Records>
○ ○ ○ ○ ○

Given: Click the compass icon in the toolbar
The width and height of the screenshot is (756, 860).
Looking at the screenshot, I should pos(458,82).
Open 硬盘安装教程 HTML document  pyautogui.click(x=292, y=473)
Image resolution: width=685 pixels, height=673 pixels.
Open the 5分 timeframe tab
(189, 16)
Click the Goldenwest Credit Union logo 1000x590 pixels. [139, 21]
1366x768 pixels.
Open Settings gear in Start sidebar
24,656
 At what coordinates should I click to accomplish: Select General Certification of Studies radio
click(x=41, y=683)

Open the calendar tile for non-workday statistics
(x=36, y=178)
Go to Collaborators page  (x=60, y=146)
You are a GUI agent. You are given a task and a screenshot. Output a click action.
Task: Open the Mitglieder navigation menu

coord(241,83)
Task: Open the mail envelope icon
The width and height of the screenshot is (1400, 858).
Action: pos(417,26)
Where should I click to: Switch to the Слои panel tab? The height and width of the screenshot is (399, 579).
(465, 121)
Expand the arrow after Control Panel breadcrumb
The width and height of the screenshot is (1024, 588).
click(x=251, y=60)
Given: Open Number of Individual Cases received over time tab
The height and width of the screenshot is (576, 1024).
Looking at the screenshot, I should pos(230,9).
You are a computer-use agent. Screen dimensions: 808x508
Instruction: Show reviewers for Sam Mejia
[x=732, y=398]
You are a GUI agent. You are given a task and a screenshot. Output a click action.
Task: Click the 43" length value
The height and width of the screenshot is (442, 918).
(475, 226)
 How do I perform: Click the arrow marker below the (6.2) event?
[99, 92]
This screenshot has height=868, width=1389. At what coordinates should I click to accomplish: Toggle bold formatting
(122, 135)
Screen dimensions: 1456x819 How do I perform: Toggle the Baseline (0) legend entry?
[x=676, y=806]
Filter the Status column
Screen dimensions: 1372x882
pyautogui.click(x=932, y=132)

○ ○ ○ ○ ○

Write out the lines of the data starting with the one containing "Open the calendar" and going on through the one containing "coord(241,83)", as a numbered list with blank lines dropped.

1. Open the calendar tile for non-workday statistics
2. (x=36, y=178)
3. Go to Collaborators page  (x=60, y=146)
4. You are a GUI agent. You are given a task and a screenshot. Output a click action.
5. Task: Open the Mitglieder navigation menu
6. coord(241,83)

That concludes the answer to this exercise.